Now, immersed in the cost of living crisis and the economic repercussions of the conflict in Ukraine, the Government is scaling back its plans.

The Telegraph reported that £100 million in funding for fitness coaches and weight loss apps had been scrapped, meaning the Department of Health and Social Care has to fund it from existing budgets.

'Incredibly disappointing and short-sighted'

Commenting on the developments, Prof Rachel Batterham, the special adviser on obesity at the Royal College of Physicians, said the move was "incredibly disappointing and short-sighted".

"Many have cited the cost of living crisis as a reason to keep buy-one-get-one-free deals, but research is clear they do not save us money - they simply encourage us to spend more of it," she said.

"And delaying the 9pm watershed for advertising unhealthy foods will leave our children vulnerable to developing long-term unhealthy eating habits."

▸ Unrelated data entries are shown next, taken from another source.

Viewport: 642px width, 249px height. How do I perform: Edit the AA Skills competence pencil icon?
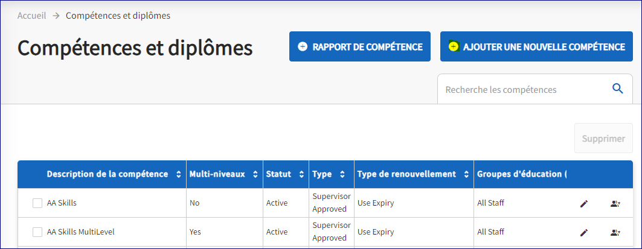pyautogui.click(x=583, y=203)
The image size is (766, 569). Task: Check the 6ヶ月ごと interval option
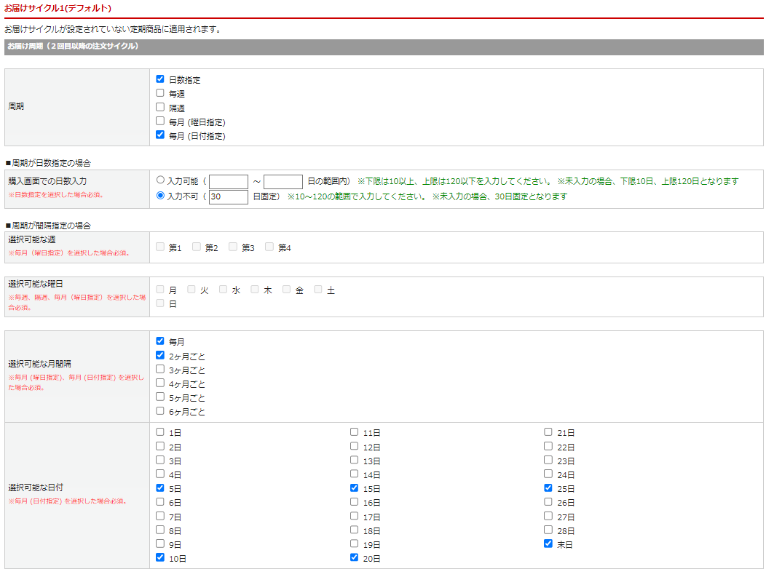point(160,411)
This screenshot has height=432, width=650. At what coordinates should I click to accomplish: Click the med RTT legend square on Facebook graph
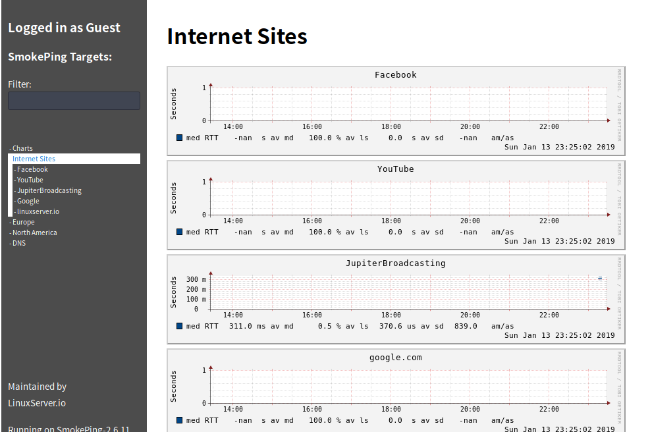coord(178,137)
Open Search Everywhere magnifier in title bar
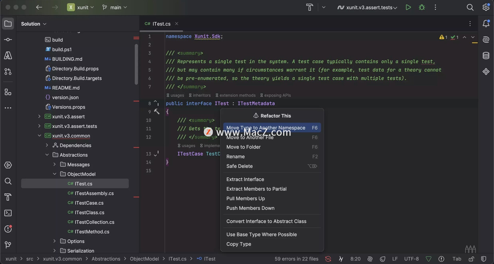Viewport: 494px width, 264px height. (x=470, y=7)
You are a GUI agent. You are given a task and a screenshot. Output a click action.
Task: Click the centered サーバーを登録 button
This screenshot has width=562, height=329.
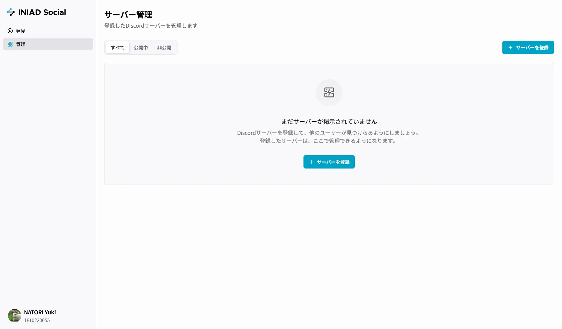(329, 162)
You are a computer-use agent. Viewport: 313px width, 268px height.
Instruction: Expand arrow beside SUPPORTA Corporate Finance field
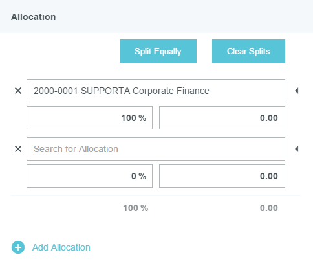297,91
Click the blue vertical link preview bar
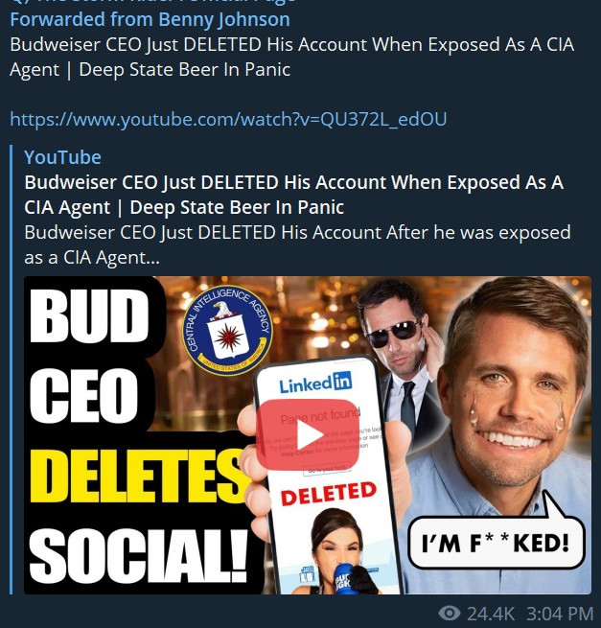 (12, 369)
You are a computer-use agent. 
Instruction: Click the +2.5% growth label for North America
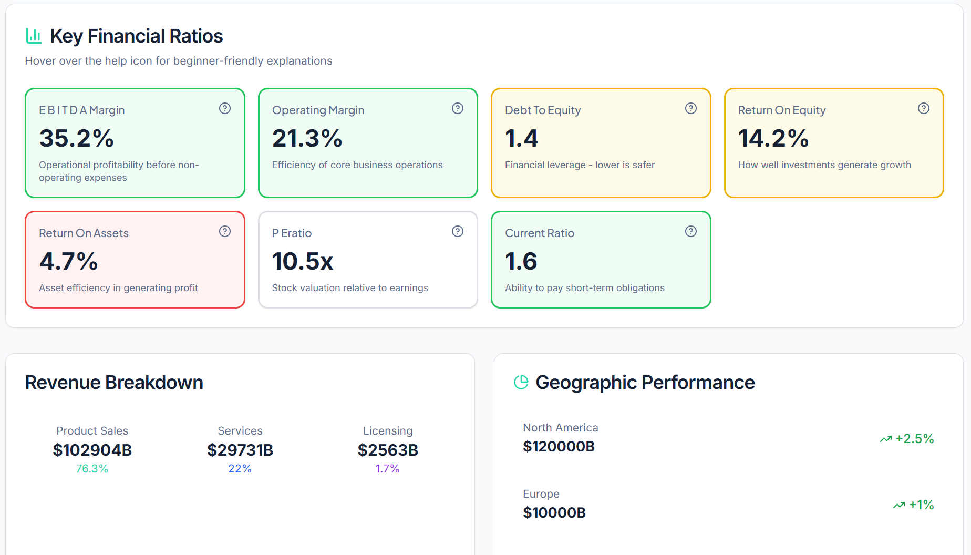tap(914, 438)
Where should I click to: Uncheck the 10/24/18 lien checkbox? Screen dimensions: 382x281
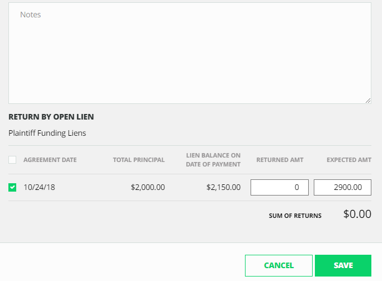pos(12,187)

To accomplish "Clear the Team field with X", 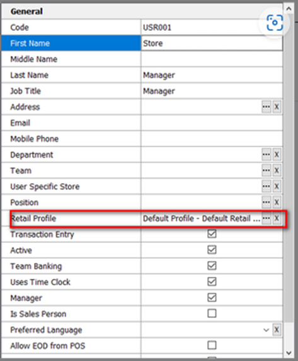I will pyautogui.click(x=277, y=170).
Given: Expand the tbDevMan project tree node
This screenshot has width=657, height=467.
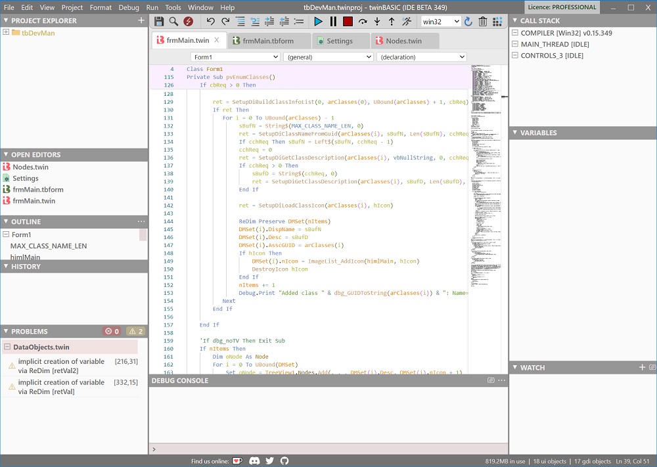Looking at the screenshot, I should click(7, 32).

Almost a third (28 per cent) of the adult population in England is obese, and more than a third (36 per cent) are overweight, estimates suggest.

Maggie Throup, the public health minister, said: "We’re committed to doing everything we can to help people live healthier lives.

"Pausing restrictions on deals like buy-one-get-one-free will allow us to understand its impact on consumers in light of an unprecedented global economic situation."

Julia Lopez, the media, data and digital minister, added: "We have listened to the concerns which have been raised and will not be bringing in restrictions on junk food advertising until confident that the time is right."